Springer Science and Business Media LLC
Title: A singular case of massive urethrorrhagia solved by transarterial embolization
Description:
Abstract
Background
Urethrorrhagia is frequent in pelvic trauma, rarely due to traumatic injuries of internal pudendal artery branches.
Case presentation
Our aim is to underline the role of transarterial embolization in selected patients, as in this case in which a young man manifested urethral hemorrhage after high-energy motorcycle crash not associated with injuries of the inferior urinary tract.
Multi-detector computed tomography (MDCT) showed pubic symphysis diastasis and perineal hematoma with pseudoaneurysm into the penis bulb.
The first approach was conservative with perineal external compression and intravenous injection of tranexamic acid.

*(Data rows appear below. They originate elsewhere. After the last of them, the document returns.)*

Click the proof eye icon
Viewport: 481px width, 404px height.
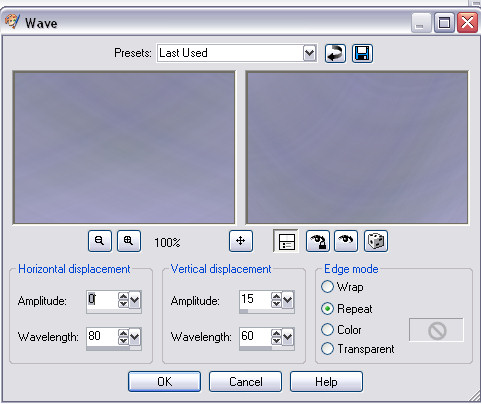coord(346,241)
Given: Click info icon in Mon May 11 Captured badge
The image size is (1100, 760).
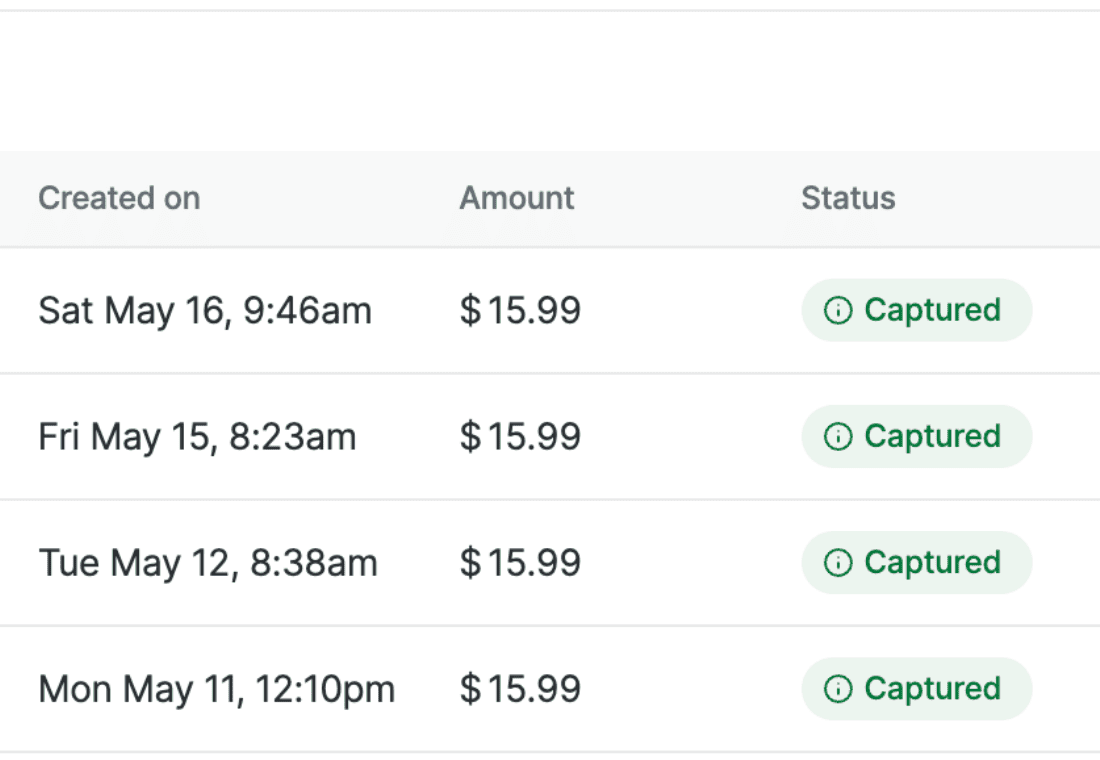Looking at the screenshot, I should click(838, 689).
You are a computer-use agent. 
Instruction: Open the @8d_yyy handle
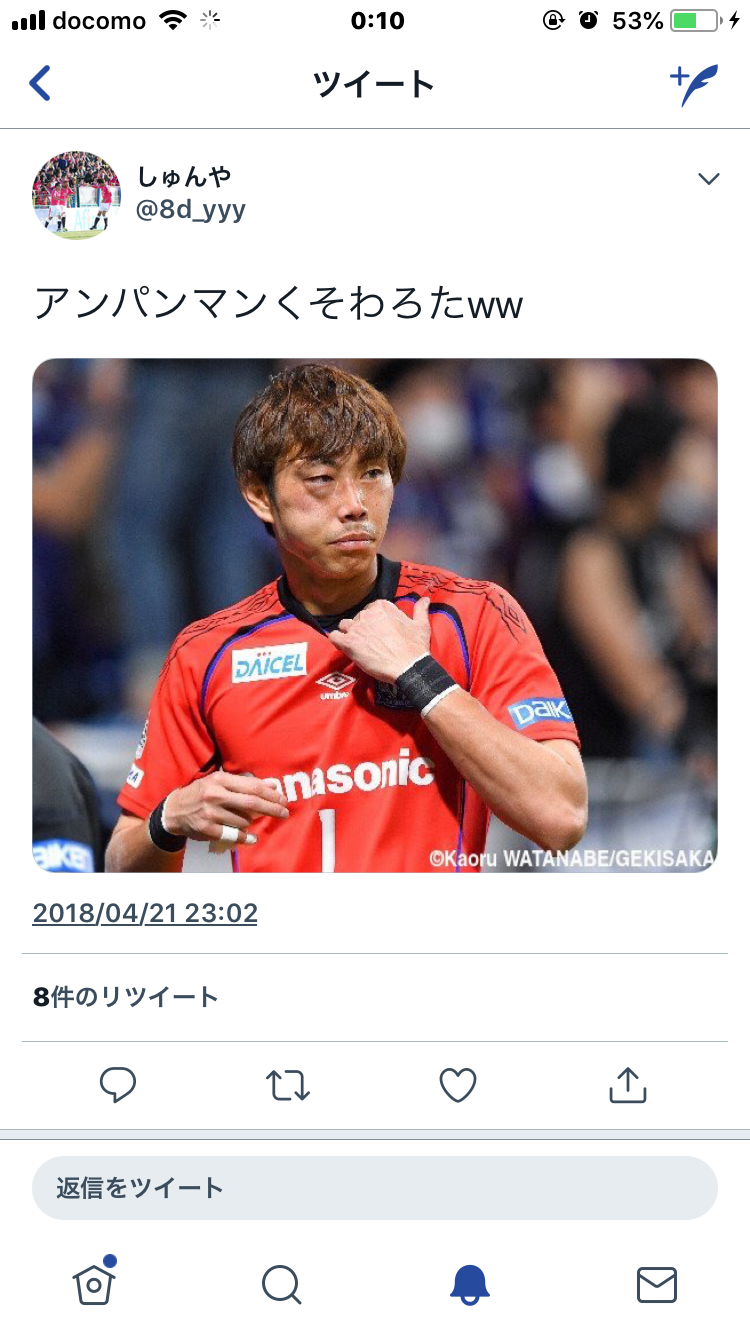190,210
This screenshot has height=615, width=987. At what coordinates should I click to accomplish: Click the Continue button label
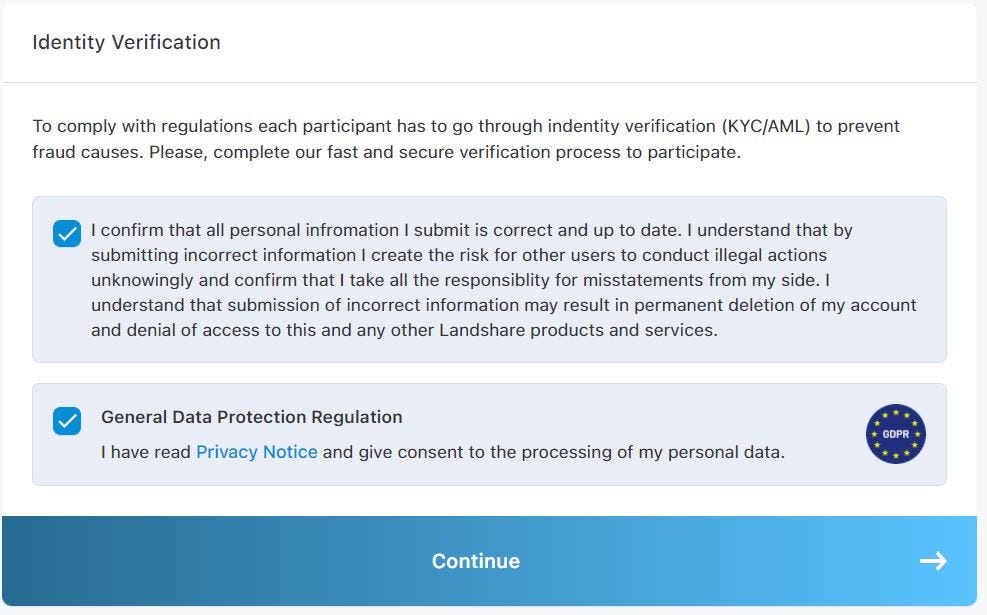(x=476, y=561)
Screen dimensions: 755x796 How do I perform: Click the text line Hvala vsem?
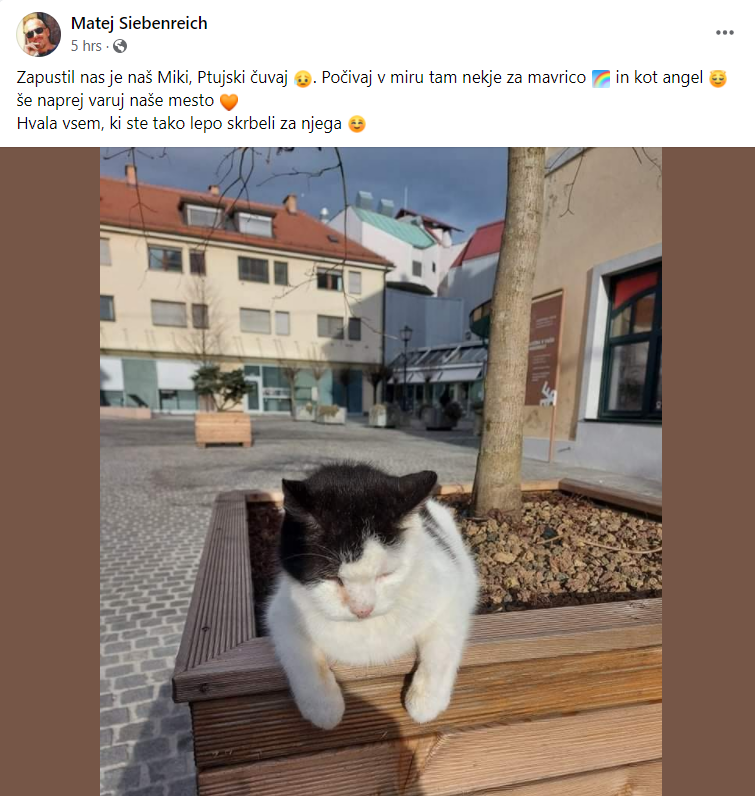click(191, 124)
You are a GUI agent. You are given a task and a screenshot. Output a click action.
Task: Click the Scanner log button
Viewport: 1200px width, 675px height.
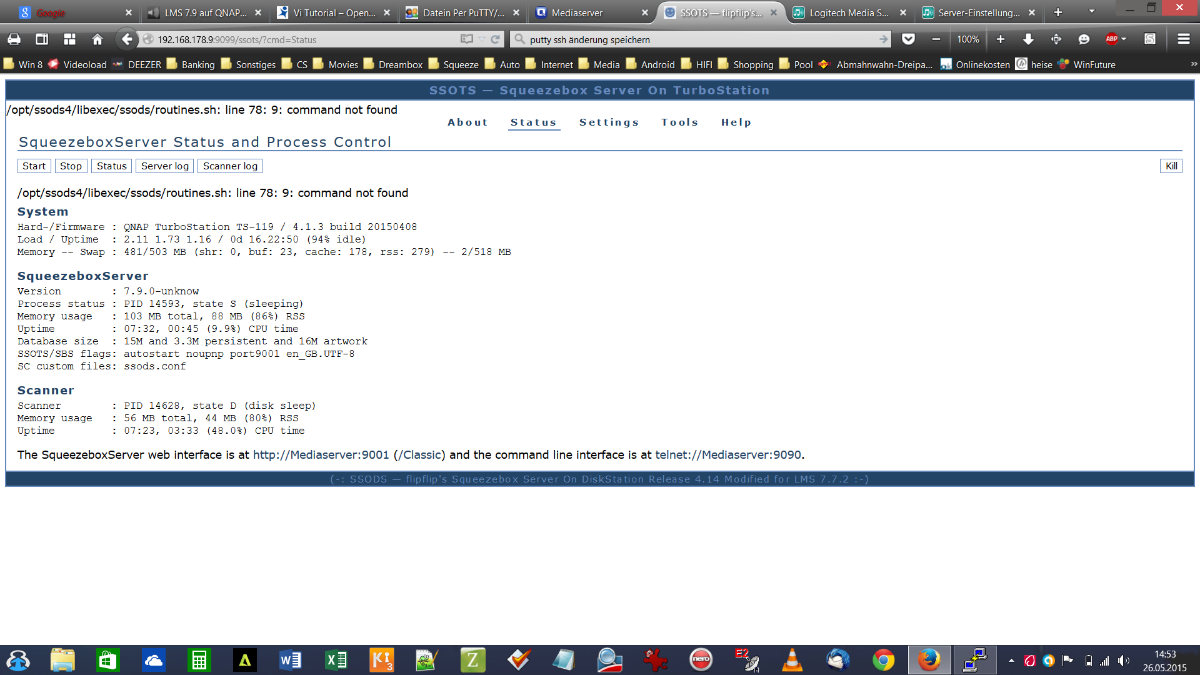click(230, 166)
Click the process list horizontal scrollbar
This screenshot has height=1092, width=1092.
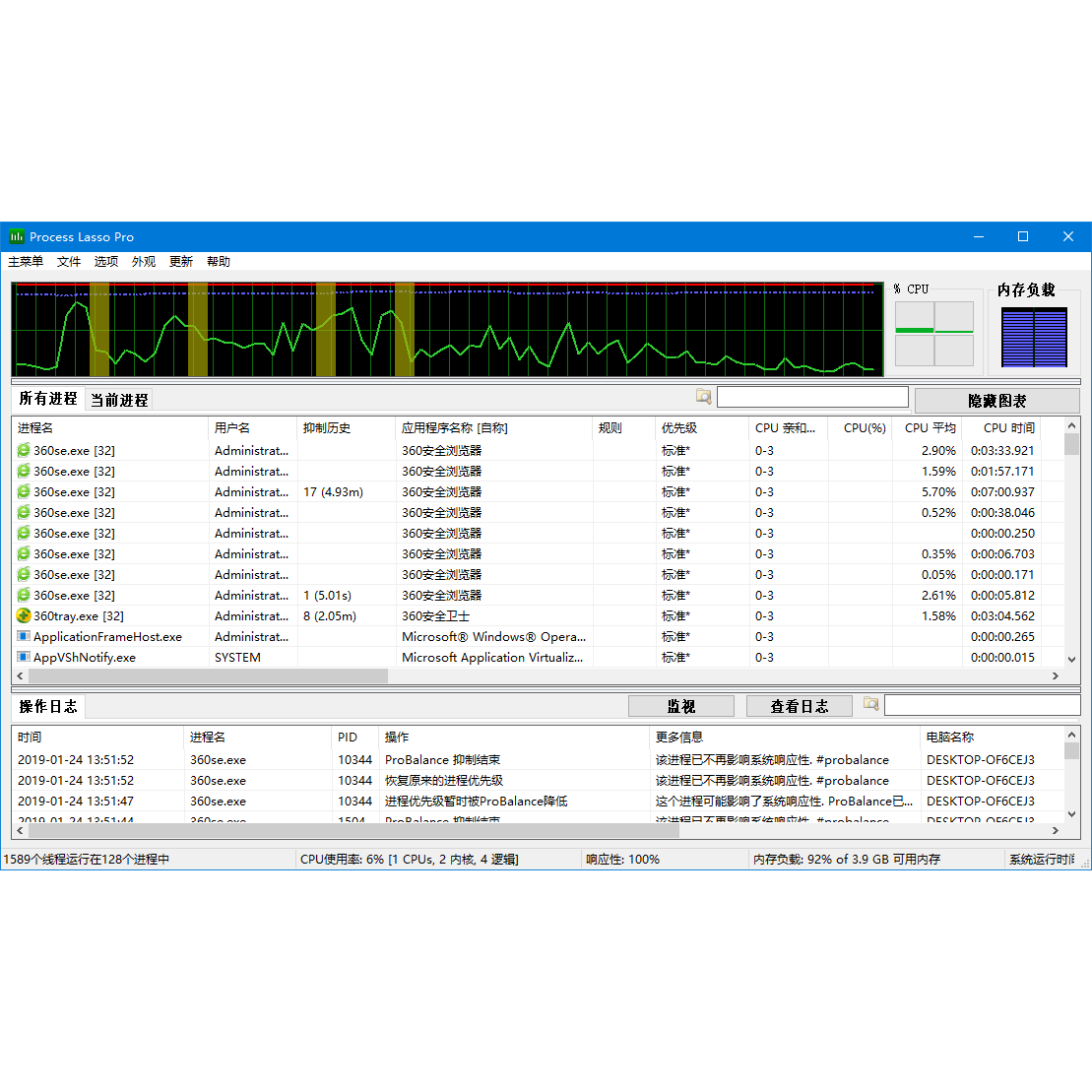click(208, 676)
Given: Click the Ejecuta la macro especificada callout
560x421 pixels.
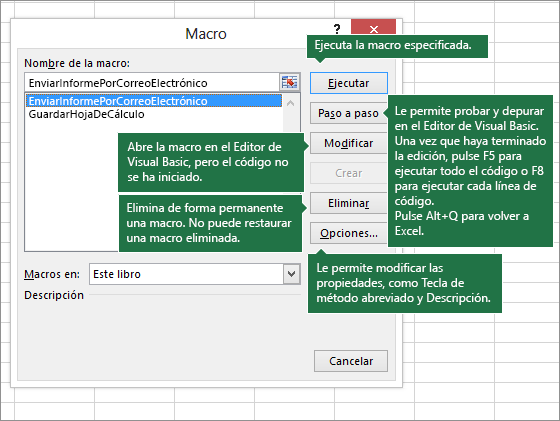Looking at the screenshot, I should pos(397,46).
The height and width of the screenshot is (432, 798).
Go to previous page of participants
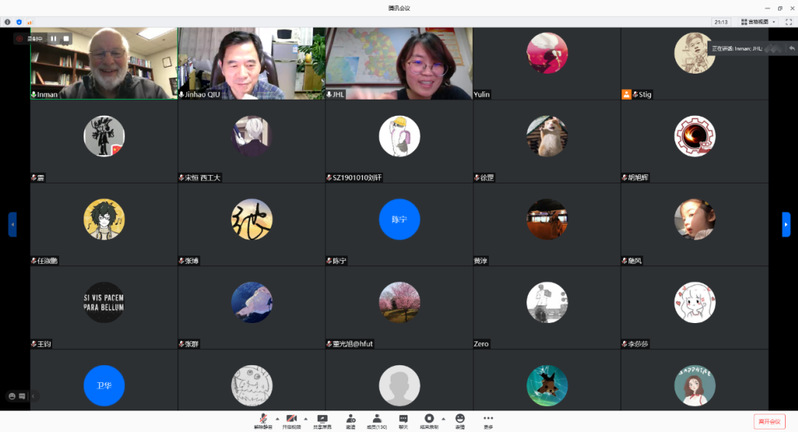(x=12, y=224)
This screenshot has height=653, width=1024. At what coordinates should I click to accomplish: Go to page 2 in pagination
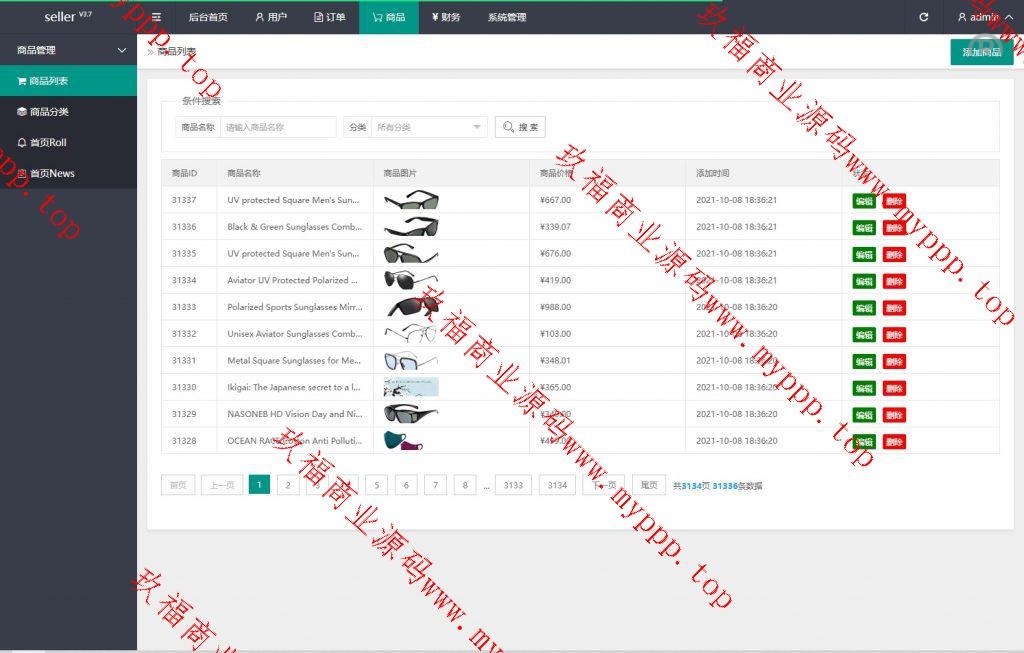tap(287, 485)
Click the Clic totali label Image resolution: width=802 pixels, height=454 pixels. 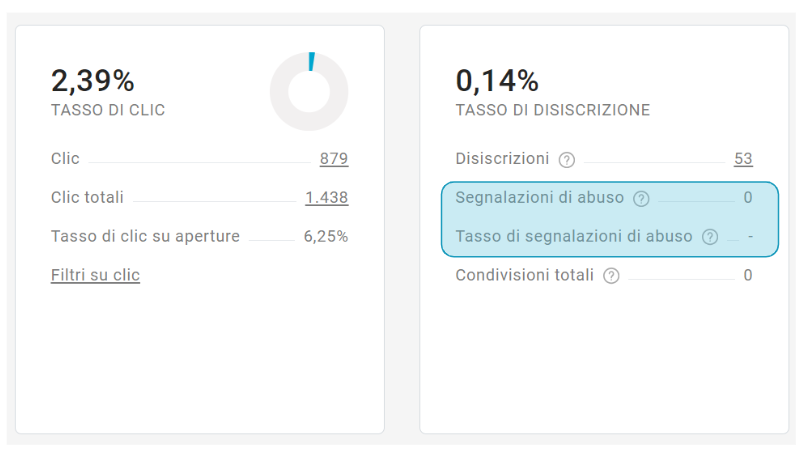click(x=87, y=198)
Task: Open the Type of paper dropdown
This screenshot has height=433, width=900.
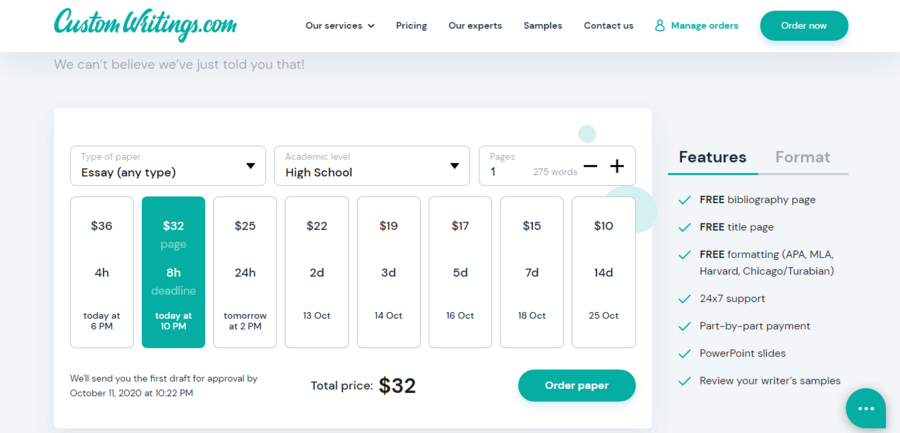Action: (168, 166)
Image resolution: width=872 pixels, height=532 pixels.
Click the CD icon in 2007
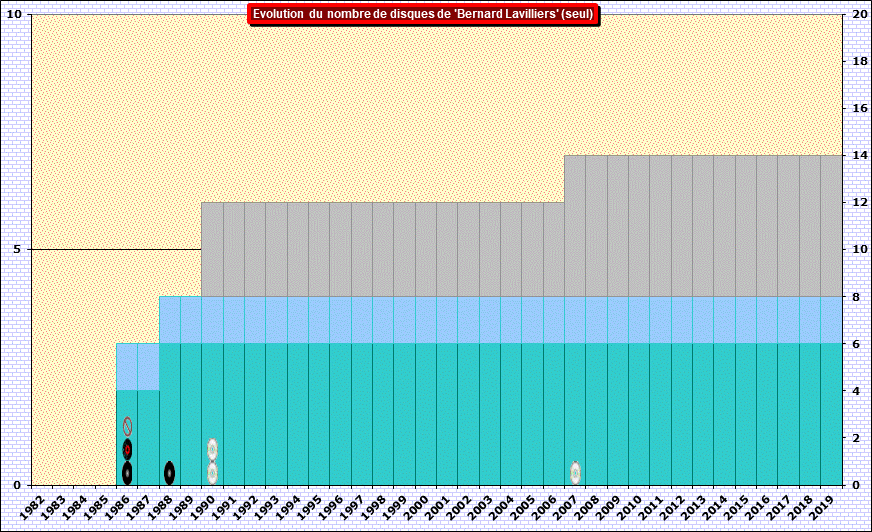tap(575, 472)
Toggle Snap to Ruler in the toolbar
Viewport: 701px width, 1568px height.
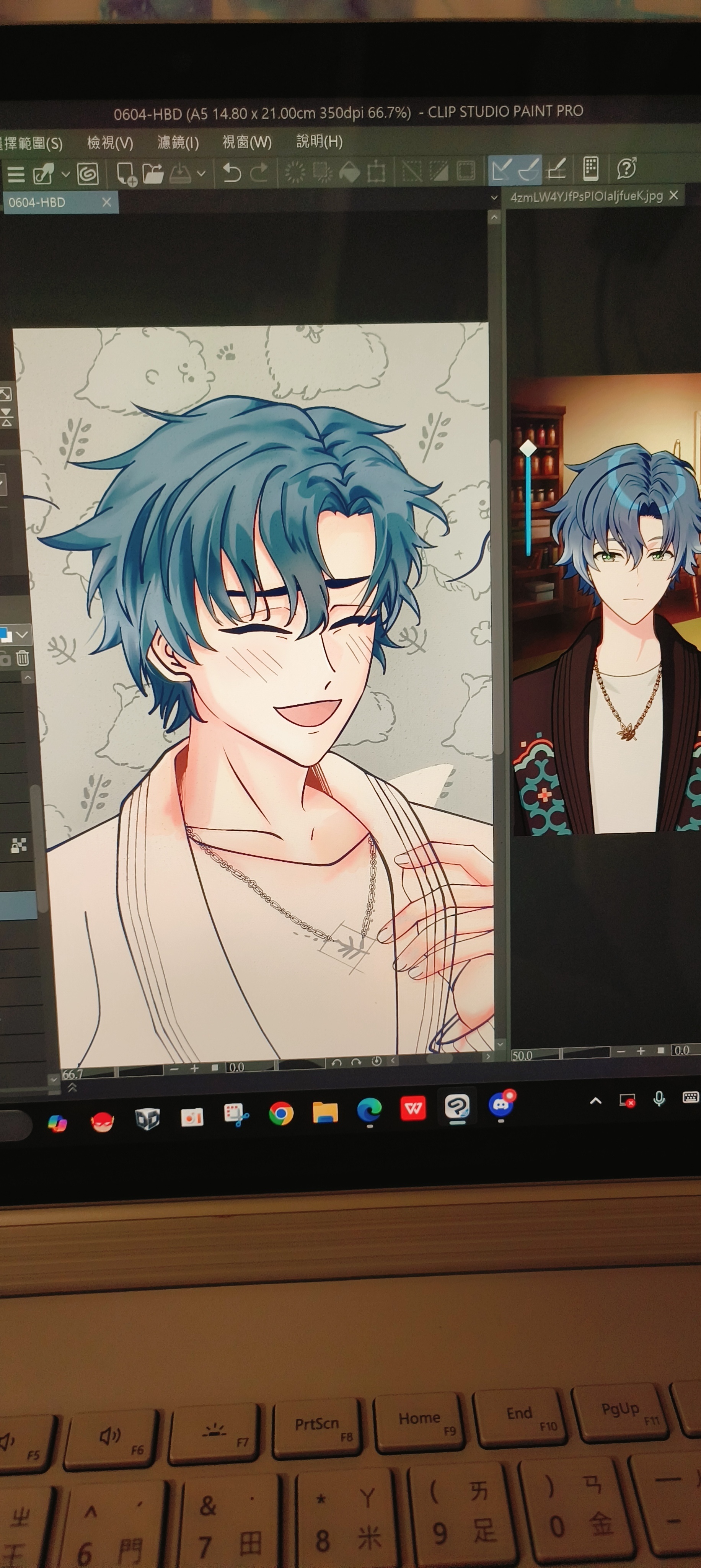click(x=501, y=170)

Afterward, due to the decline of clinical conditions, we decided to perform a selective angiography, confirming the vascular injury of distal branches of both internal pudendal arteries with contrast agent extravasation into urethral bulb; endovascular embolization was performed with detachable micro-coils.
The principal results were seen quickly, indeed urethrorrhagia arrested and hemoglobin values normalized.
Erectile function was preserved at 6-months follow-up.
Conclusions
Endovascular embolization proved to be a minimally invasive therapeutic approach, clinically effective, with a low rate of complications and high probability to preserve erectile function.